• DESCRIPTION OF THE TASK
How many lines in the records below hold the string "agent"? Please answer with the number and nothing more.

• DATA EXTRACT
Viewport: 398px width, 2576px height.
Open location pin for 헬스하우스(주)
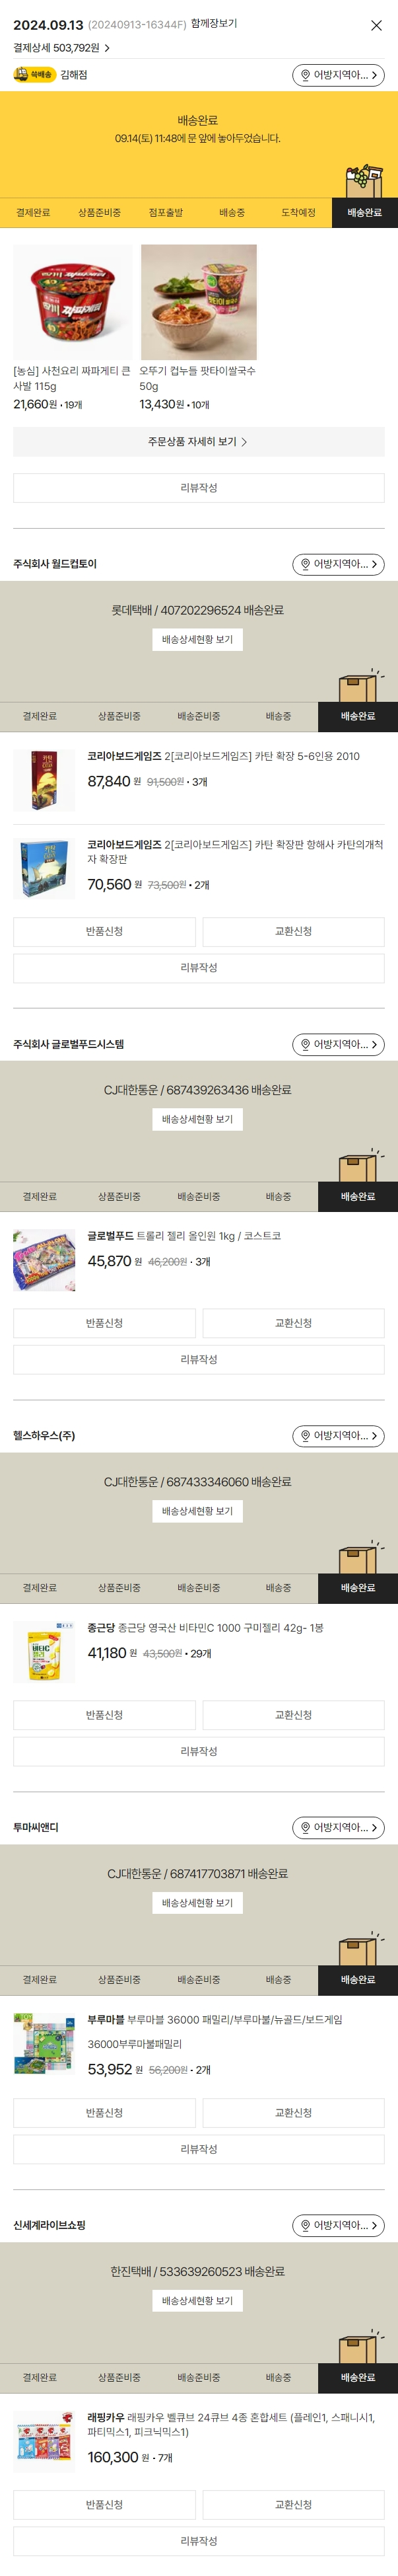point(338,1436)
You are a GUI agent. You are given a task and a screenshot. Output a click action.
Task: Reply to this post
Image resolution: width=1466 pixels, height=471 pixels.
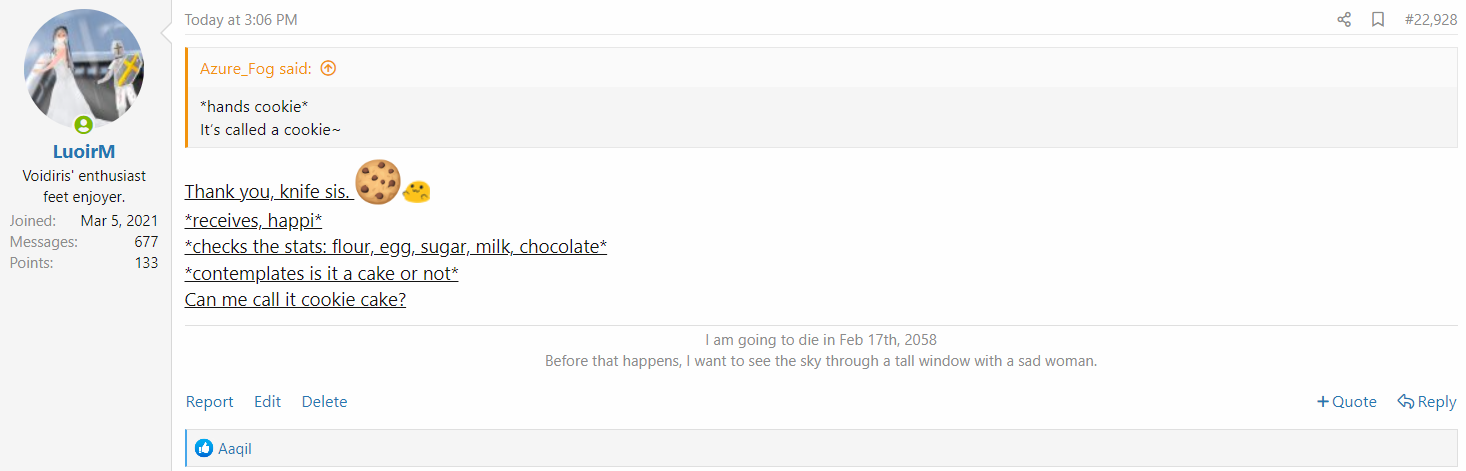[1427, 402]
--
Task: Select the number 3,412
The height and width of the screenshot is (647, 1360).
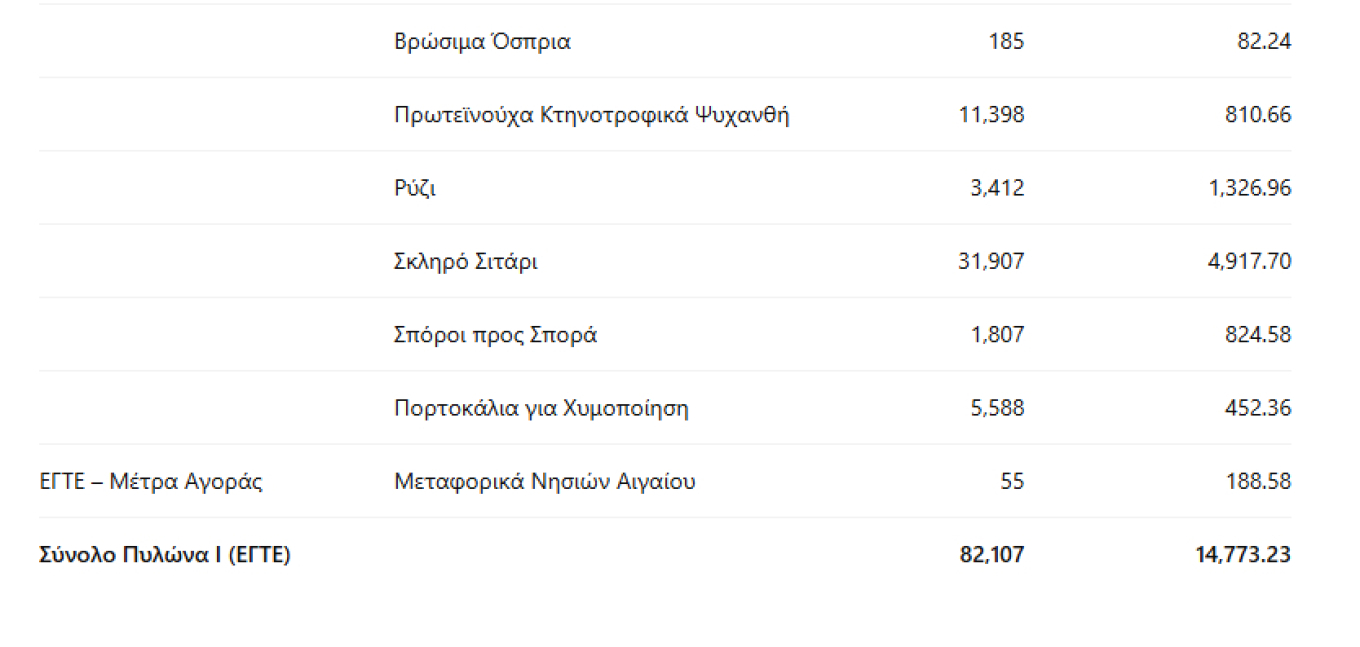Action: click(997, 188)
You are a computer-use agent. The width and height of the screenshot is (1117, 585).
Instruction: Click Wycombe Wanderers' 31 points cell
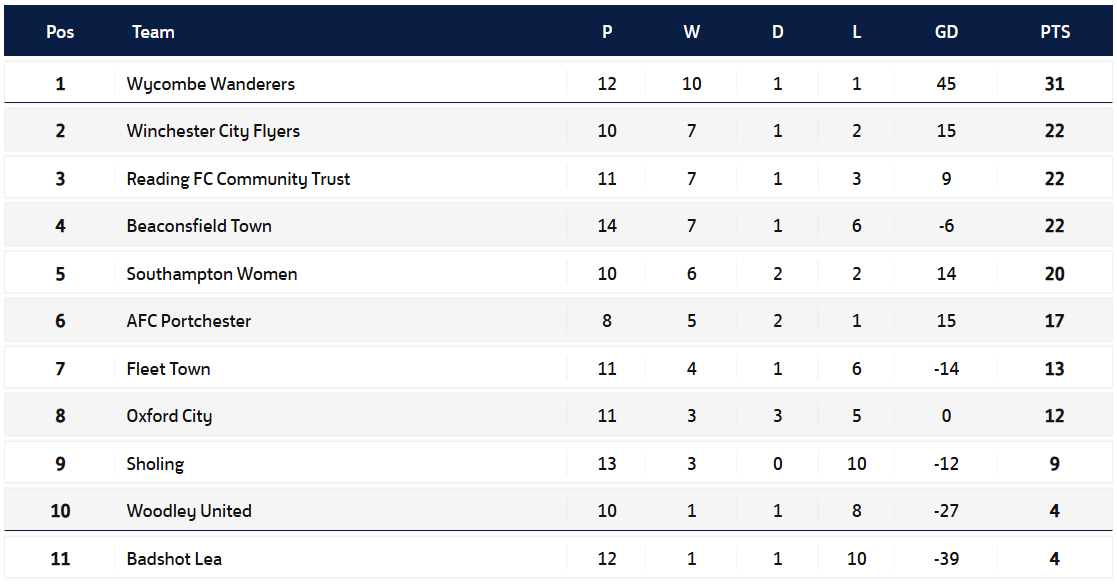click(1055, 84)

• ANSWER SPACE
2